Güvercinin ruhunu karanlığa teslim etmemek gerek…

Henüz seçim yapılmadan havada bahar kokusu varken, ortalık yeşile kesilecekken, bazıları istiyor ki her yer sapsarı bir ovaya dönüşsün.

Dönüşsün de; ağaların, beylerin atları ayağında, taze tomurcuğa durmuşken çiçekler, açmadan tepilsin.

Ve fakat bilinsin ki, bu sefer yok öyle üç köfte yirmi beşe. Karşınızda gücünü halktan alan sert bir dağ var. Dik durmasını bilen, kayadan yel ne alır. Siz kara kara esseniz de ne çıkar. 

Doğrudur, seçime sayılı günler kala Millet İttifakı dipten gelen milliyetçi dalgalanmayla küçük çaplı bir med cezir yaşadı ancak ittifak bu sallantıdan daha güçlenmiş olarak çıktı.

Evet, Akşener’in HDP üzerinden siyasi söylemi, günlerdir iktidar yanlısı bloklar tarafından rant devşirmek amaçlı tartışılıyor, ancak bu son çırpınışların nafile bir kürek sallayış olduğunu siz tartışanlar da biliyor.

Zira ittifakın, tek parti anlayışından değil, farklı siyasi görüşlerin; çoğulcu demokrasi, çoklu parlamento, çok kimlikli demokratik bir toplum modeli üzerinde inşa için bir arada oldukları da biliniyor.

Kaldı ki; ittifak içinde kendi seçmenini konsolide etmek için tabanın sesini masaya taşıyacaklar olacaktır. Bu ayrışma değil, demokrasinin olmazsa olmazı” Diyalog ’dur.

-- Veri Kesiti --
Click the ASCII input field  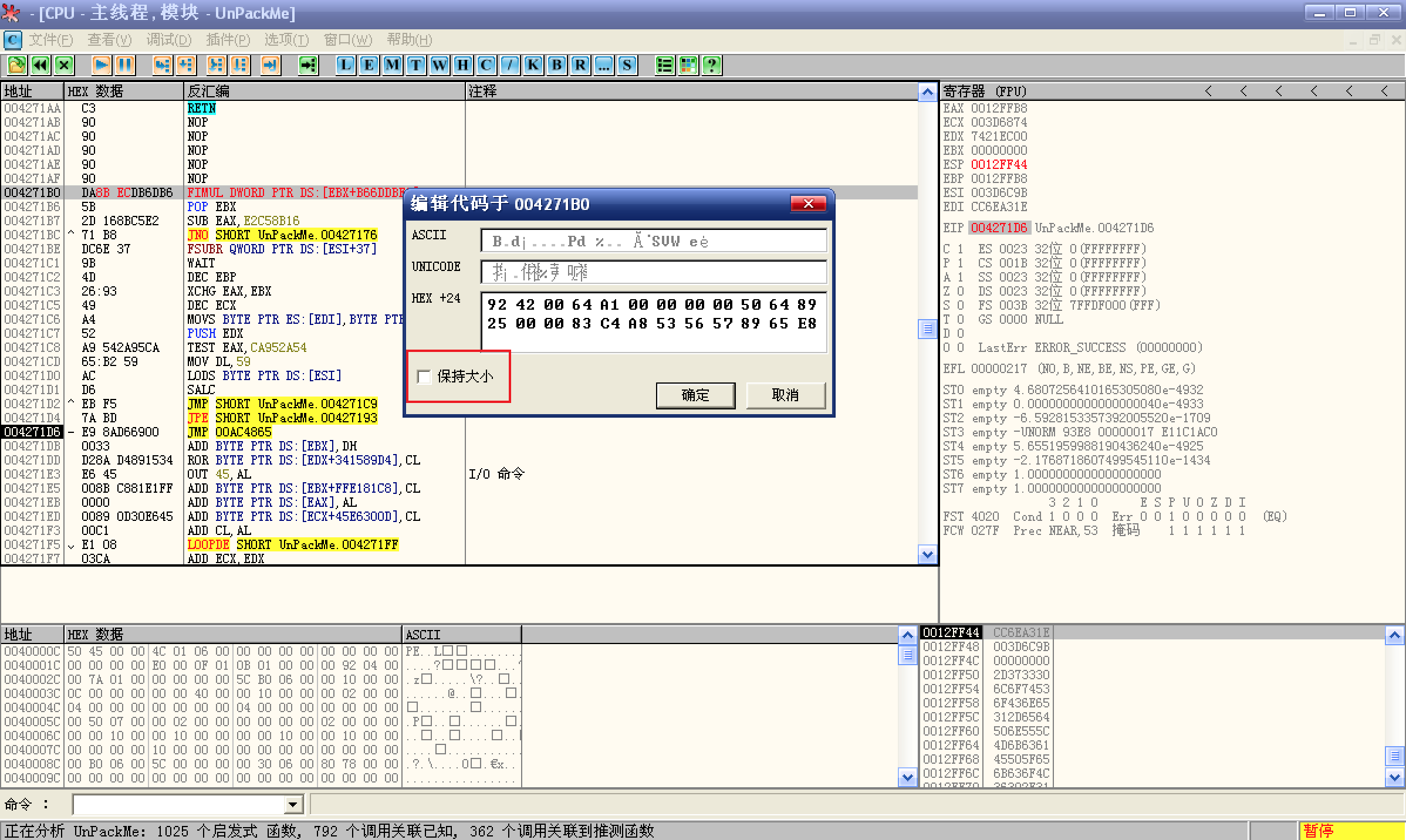click(653, 241)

-- Görevler --
• A. Seçim ve Millet İttifakı üzerine yazıya göre aşağıdaki ifadelerin her biri doğru mu? Her birine evet ya da hayır deyin ve kararı belirleyen sözleri yazıdan aynen aktarın.
(i) Millet İttifakı yaşadığı sallantıdan güçlenerek çıkmıştır.
(ii) İttifak, tek parti anlayışı üzerine kurulmuştur.
(iii) Akşener'in söylemi, iktidar yanlısı bloklarca tartışılmaktadır.
• B. Seçim ve Millet İttifakı üzerine yazıyı kaldığı yerden devam ettirin.

-- Yanıtlar --
• A.
(i) Evet: "ittifak bu sallantıdan daha güçlenmiş olarak çıktı"
(ii) Hayır: "tek parti anlayışından değil"
(iii) Evet: "günlerdir iktidar yanlısı bloklar tarafından rant devşirmek amaçlı tartışılıyor"

• B.
İttifak içindeki bir sesin; “biz Kürt seçmen temsilcisi HDP ile görüşmeyiz, taleplerini de masaya getirtmeyiz” ifadesi tek başına karşılık bulacak bir fikir olmadığı gibi, ardından “elbette CHP kendilerine gidip görüşebilir” ifadesi ittifak üyelerinin uzlaşıya karşı olmadıklarını da gösterir.

Peki; her siyasetçi ve siyasetin söyleminde; hakları konuşulmak, taleplerini dinlemek yerine polemiğe sıkıştırılmaya çalışılanlar kimdir, bir bakalım.

Kimdir bu Kürtler? Hani seçim zamanları herkesin kardeş olduğu, oylarına talip olduğu, Kürt seçmene vaatleri havada uçurduğu ama seçim sonrası unuttuğu…

Aslında tam da şimdi; on yıllardır  düşünceleri ön yargılarla beslenen, toplumsal dinamiğe bunu anlatmak ve onları anlamak için tıpkı, Harper Lee’nin; “Bir insanı anlayabilmek için, o insanın baktığı açıdan bakmayı becerebilmelisin.” dediği gibi onların penceresinden bakmayı göstermek.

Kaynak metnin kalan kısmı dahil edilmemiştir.